In situ oxygen generation by a low-toxicity ruthenium electrocatalyst for multimodal radiotherapy sensitization

Abstract

The efficacy of radiotherapy is often significantly compromised due to tumor hypoxia. We developed a novel strategy to overcome tumor hypoxia and enhance radiotherapy using a low-toxicity catalyst with high-Z atoms. We employed in situ electrocatalytic oxygen generation in the tumor to improve the hypoxic state and sensitize radiotherapy. By employing multi-dentate chelating ligands in conjunction with a high-Z Ru metal center, we constructed a low-toxicity electrocatalyst for water oxidation: Ru(bbp)(Py)₂Cl. On the one hand, Ru(bbp)(Py)₂Cl served as a low-toxicity catalyst for electrocatalytic oxygen production, improving the hypoxic condition in the tumor. On the other hand, Ru enhanced the sensitivity of radiotherapy in response to X-ray, significantly boosting the therapeutic effect. In vitro and vivo experimental results revealed that our in situ electrocatalytic oxygen-production strategy could directly generate oxygen within the body, effectively alleviating tumor hypoxia.
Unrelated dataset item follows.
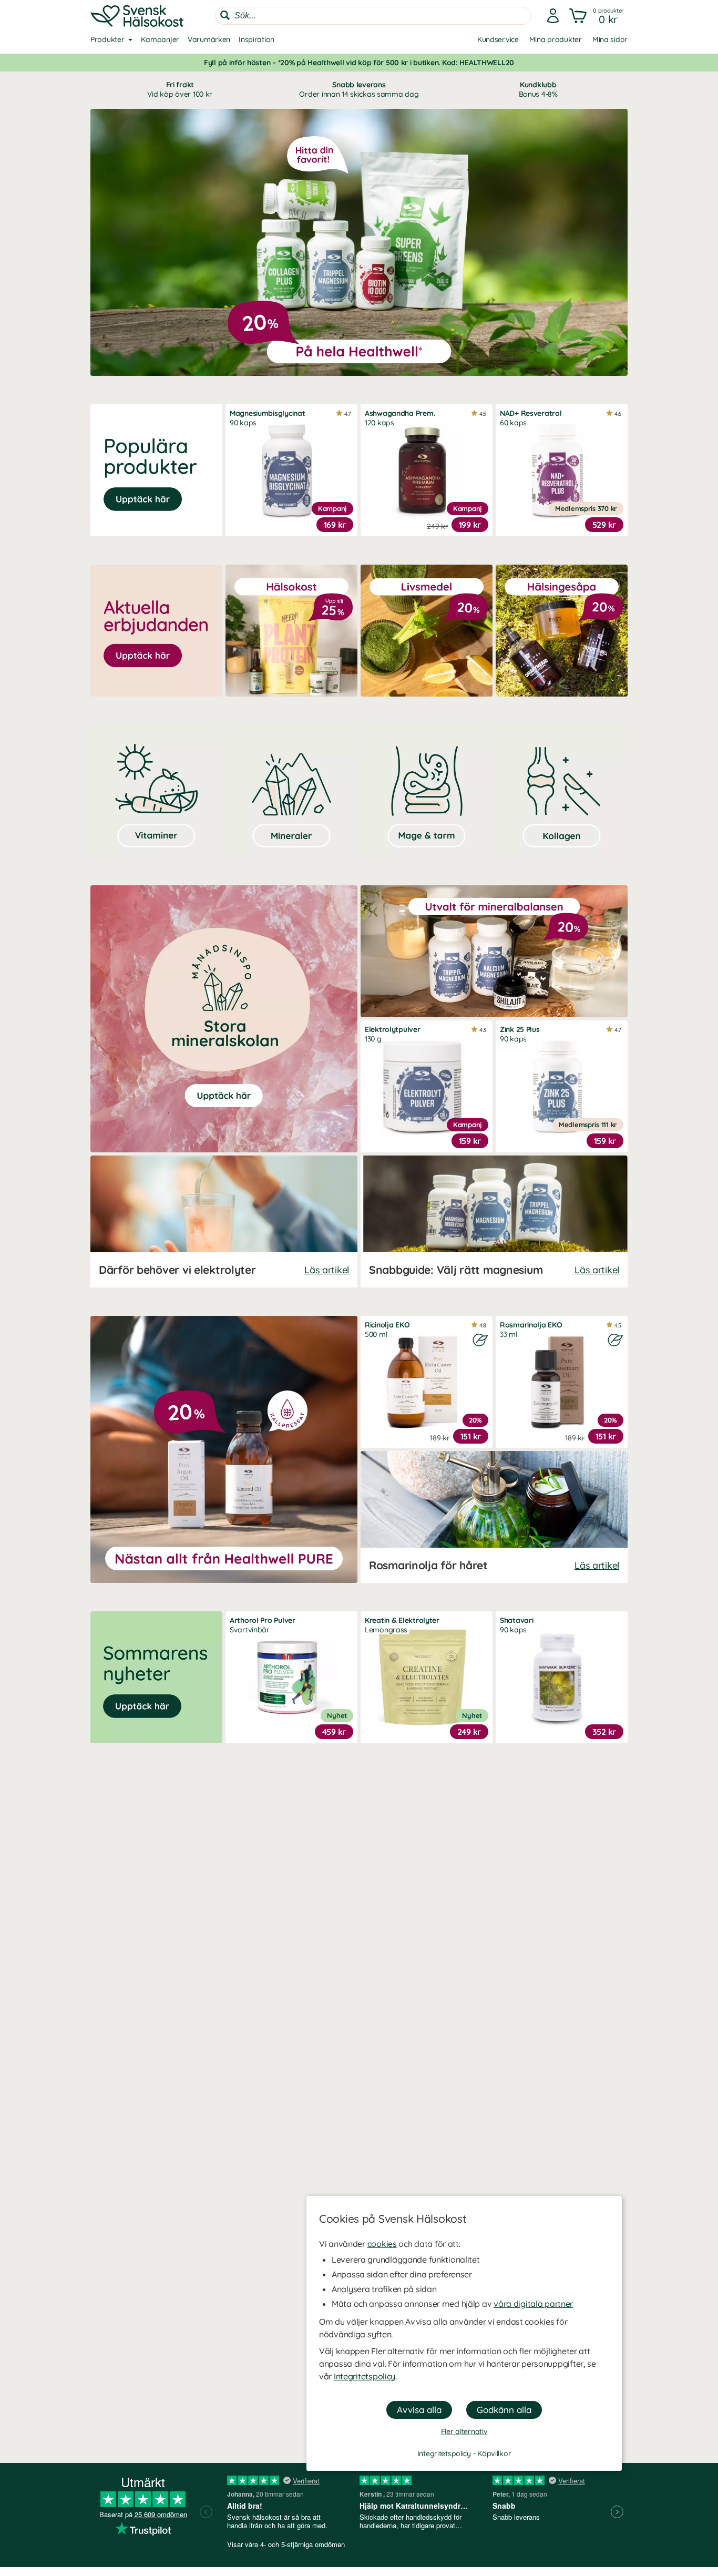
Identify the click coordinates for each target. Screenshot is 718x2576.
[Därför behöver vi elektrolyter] (223, 1221)
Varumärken (209, 39)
Furthermore, this strategy employed a multi-faceted sensitization mechanism by producing excess reactive oxygen species, which disrupted mitochondrial function and induced activation of the apoptosis-regulating proteins caspase-3 and caspase-9, ultimately triggering apoptosis and achieving significant anti-cancer effects. This research provides a novel approach to improving the hypoxic environment in tumors, but also opens new avenues for sensitizing radiotherapy, potentially leading to breakthrough advancements in cancer treatment.